Friday 12 September 2014

Life writes stories

I have neglected my blog, recently.

Well, it's not even so much that I have neglected it. To say that would suggest that I have somehow forgotten about it, that other things have taken up its space in my mind and those daily hours I have at my disposal for writing. And that's not what happened. I thought about my blog almost daily. But what happened was that I hit some sort of a wall, a large brick wall against which all ideas, all words and sentences and beginnings and ends, simply crashed into pieces. I ran out of ideas for my blog. Even worse, I ran out of confidence for my blog. Whatever idea did manage to appear in my mind, was immediately squashed by the thought of 'who would want to read about that'. Over the weeks (or months), this negative thought mutated into a fatalistic attitude of 'who would want to read anything about my life anyway, or about anything I might think or have to say about life in general'. Well, that may well be the case (although the stats of the blog say that it does have a certain readership - it is not big but it is not non existent either) but I started this blog for myself, and for myself I should continue. I started to write it in order to have a regular writing outlet, in order to process my thoughts about things and events, in order to leave a legacy for my children. None of those reasons have changed in the slightest.
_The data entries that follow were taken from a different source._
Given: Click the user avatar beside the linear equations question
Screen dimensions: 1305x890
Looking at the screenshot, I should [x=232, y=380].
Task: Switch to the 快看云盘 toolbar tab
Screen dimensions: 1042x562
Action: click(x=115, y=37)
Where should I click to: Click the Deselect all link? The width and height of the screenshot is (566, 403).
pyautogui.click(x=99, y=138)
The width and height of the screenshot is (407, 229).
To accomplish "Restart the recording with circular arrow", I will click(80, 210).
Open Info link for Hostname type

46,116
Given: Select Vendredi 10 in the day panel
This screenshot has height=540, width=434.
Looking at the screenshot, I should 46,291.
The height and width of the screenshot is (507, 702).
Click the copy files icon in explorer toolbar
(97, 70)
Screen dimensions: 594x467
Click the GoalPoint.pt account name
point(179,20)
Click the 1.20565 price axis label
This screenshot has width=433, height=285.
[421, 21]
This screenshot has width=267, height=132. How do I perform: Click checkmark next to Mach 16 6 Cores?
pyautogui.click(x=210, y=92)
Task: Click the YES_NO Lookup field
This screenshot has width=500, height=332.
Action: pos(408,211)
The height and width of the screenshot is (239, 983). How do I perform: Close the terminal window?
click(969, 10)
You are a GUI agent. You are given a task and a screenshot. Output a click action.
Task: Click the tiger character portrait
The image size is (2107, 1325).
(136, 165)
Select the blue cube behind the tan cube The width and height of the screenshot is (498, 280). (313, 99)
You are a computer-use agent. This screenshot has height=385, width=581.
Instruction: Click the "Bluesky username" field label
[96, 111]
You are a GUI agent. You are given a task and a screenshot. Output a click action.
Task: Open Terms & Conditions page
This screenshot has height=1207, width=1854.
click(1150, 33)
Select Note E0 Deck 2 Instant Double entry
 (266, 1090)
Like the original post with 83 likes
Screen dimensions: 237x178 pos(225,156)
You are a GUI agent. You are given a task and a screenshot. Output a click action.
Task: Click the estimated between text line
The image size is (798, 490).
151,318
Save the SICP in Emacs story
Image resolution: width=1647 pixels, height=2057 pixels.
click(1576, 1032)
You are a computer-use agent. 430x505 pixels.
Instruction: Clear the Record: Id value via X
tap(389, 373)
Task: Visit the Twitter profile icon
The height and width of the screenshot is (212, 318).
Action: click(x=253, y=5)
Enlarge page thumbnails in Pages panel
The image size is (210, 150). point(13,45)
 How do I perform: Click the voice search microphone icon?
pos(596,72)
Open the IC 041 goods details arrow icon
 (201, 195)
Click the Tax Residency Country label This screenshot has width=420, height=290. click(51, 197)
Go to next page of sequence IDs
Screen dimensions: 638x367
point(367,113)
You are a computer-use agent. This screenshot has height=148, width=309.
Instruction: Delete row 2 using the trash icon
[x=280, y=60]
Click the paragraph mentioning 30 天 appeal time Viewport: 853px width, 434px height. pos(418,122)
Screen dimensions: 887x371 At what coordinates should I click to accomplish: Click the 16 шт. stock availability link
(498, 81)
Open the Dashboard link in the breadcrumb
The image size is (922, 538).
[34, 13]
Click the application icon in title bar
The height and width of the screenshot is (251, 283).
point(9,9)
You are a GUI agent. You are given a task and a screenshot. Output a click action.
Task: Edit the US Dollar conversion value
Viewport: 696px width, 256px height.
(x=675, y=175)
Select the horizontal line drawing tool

Still, life IS all about change, and in this instance, what changed was me. My courage, my honesty, my ability to take risk. When you blog anonymously online, you can take certain liberties with the truth, you can create an identity designed to be liked, or disliked, to provoke or to entertain. But when you blog under your real and full name, you can't take any such liberties with the truth, but you have to make sure the truth is worth telling. If you have nothing but your real life and your real thoughts to offer, then they better be interesting, entertaining, or at least provoking. They better mean something to you, if not others. And this is where I ran out of steam. Day after day, my life seemed so ordinary to me. We spent a lazy summer. So did many other families. We had friends visit. So do many other people. We went on holiday. It wasn't somewhere unique like Mars. I had lovely moments with my children and also some tough moments with my children. Not exactly a novelty for anyone who has kids. I didn't feel that anything was happening to me, around me or inside me, that was really worth while sharing. That would offer a new perspective, a funny story, an interesting angle.

So here is where I come to that big word: commitment. Commitment is where we decide we will do something and then do it, stick with it, even when it's not going particularly good. Not sticking to it makes us look bad, if nothing else. Now, I may not mind looking bad in front of myself, but I definitely mind looking bad in front of my children. And the little readership that this blog does have. So here it is: I commit to writing this blog regularly from now on, I commit to finding those funny stories or those interesting angles even in the most mundane of days and weeks. Because, at the end of the day, that's what we all have in common. Not many amongst us have just had a holiday on the Moon, a trip under the rainbow, a rendezvous with aliens, an acceptance speech for Nobel prize, a meeting with a celebrity or a brush with death. But all of us - all of you - have stories to tell, stories that other people can learn from, be inspired from, receive comfort from.

With that in mind, I will keep writing. And I hope that you may keep reading.